Micron's investment thesis comes down to one number: how much high-bandwidth memory each AI chip consumes.
Micron's investment thesis comes down to one number: how much high-bandwidth memory each AI chip consumes.

As AI models grow larger, chipmakers are packing more high-bandwidth memory into each server, creating a demand driver for Micron Technology that extends beyond AI server shipment volumes alone.
"The current DRAM upcycle has already lasted 12 quarters, exceeding the eight- to nine-quarter cycles experienced in 2014 and 2018," RBC Capital analysts said in a note, raising their Micron price target to $1,200 from $525. The firm expects the cycle to continue for another five to six quarters as supply growth remains constrained.
Micron has commenced volume shipments of HBM4 for new AI platforms and is advancing HBM4E development for a planned 2027 ramp. The company's entire 2026 HBM production capacity is sold out, with DRAM shortages expected to persist past 2027 as AI capital expenditures continue accelerating. During the second quarter of fiscal 2026, revenue surged 196 percent year over year to $23.9 billion, supported by record DRAM, NAND and HBM sales. Third-quarter gross margin is projected at approximately 81 percent.
Micron trades at 9.7 times forward earnings, a steep discount to the Nasdaq Composite's 25.5 times, reflecting the memory industry's history of boom-bust cycles. If the market re-rates Micron as a structural AI beneficiary rather than a cyclical commodity play, the valuation gap could narrow significantly. According to TrendForce, the global memory market is expected to reach $1.3 trillion by 2027, with DRAM revenue rising 303 percent this year to $619 billion.
HBM Content Per Chip Reshapes the Demand Equation
The shift toward higher memory density per accelerator is the structural argument underpinning Micron's bull case. AI training and inference workloads require enormous bandwidth that conventional memory solutions cannot deliver efficiently. HBM, layered directly alongside GPU clusters in servers, enables the low-latency data movement essential for large language models and other compute-intensive applications.
Micron, Samsung and SK Hynix are the three manufacturers of HBM. Unlike past memory cycles where spot-market pricing drove volatility, Micron has secured multiyear supply agreements with hyperscalers that lock in both volume and pricing. These contracts should reduce the boom-bust volatility that has historically plagued the memory market, according to RBC.
The supply side reinforces the pricing story. Limited clean-room capacity, ongoing conversion of DRAM production lines to HBM, and strong capital expenditure trends from hyperscalers all point to sustained tightness. RBC cited these factors as supporting a longer-than-normal upcycle, with few near-term developments appearing capable of easing supply constraints.

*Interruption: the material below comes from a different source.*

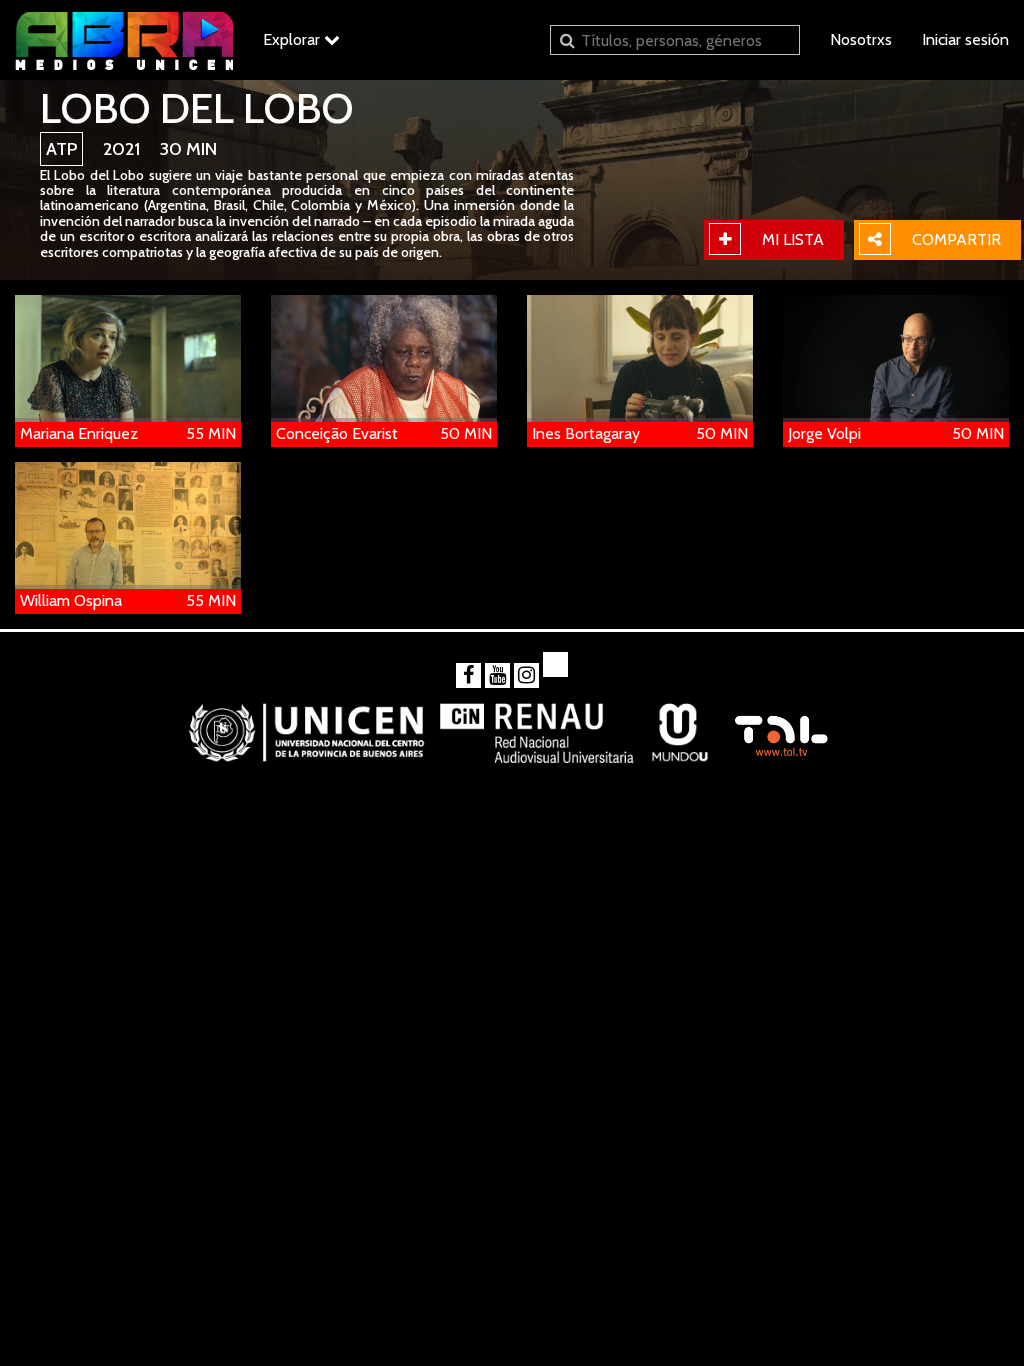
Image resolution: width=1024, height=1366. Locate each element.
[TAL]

Micron's competitive position is strengthened by its early lead in HBM4. The company began volume shipments ahead of rivals, securing design wins with major AI accelerator makers. Each successive HBM generation increases memory content per chip — HBM4 packs more than double the bandwidth of HBM3e, meaning every GPU shipped pulls more Micron revenue than previous generations. This dynamic is what separates the current cycle from past memory booms, where unit volumes drove growth rather than content per unit.
Valuation Gap Reflects a Structural Shift
Micron's trailing price-to-earnings multiple of 48 looks expensive against its historical range of 3.5 to 8 during past downturns. But that multiple captures both an immediate earnings inflection and the market's ongoing reassessment of memory's role as durable AI infrastructure rather than pure commodity.
The forward P/E of 9.5 tells a different story. Nvidia, Broadcom and Taiwan Semiconductor Manufacturing have all traded at forward multiples in the mid-20s to mid-30s throughout the AI buildout. Micron's discount suggests the market has not fully priced in the structural shift toward higher memory content per chip, leaving room for valuation expansion if earnings materialize as expected.
The risk is that new foundry capacity comes online faster than anticipated or that hyperscalers moderate their data center capital expenditures. Either scenario would compress margins and multiples toward historical averages. But with HBM supply sold out through 2026 and multiyear contracts providing revenue visibility, the near-term trajectory appears constructive.
For investors, the key question is whether Micron's forward multiple expands toward AI peer levels as earnings materialize. At 9.7 times forward earnings, the stock prices in a cyclical downturn that may not arrive as long as HBM content per chip continues rising. If the market assigns even half the multiple of Nvidia's 30-plus times forward earnings, Micron shares would have substantial upside from current levels near $1,076.
This article is for informational purposes only and does not constitute investment advice.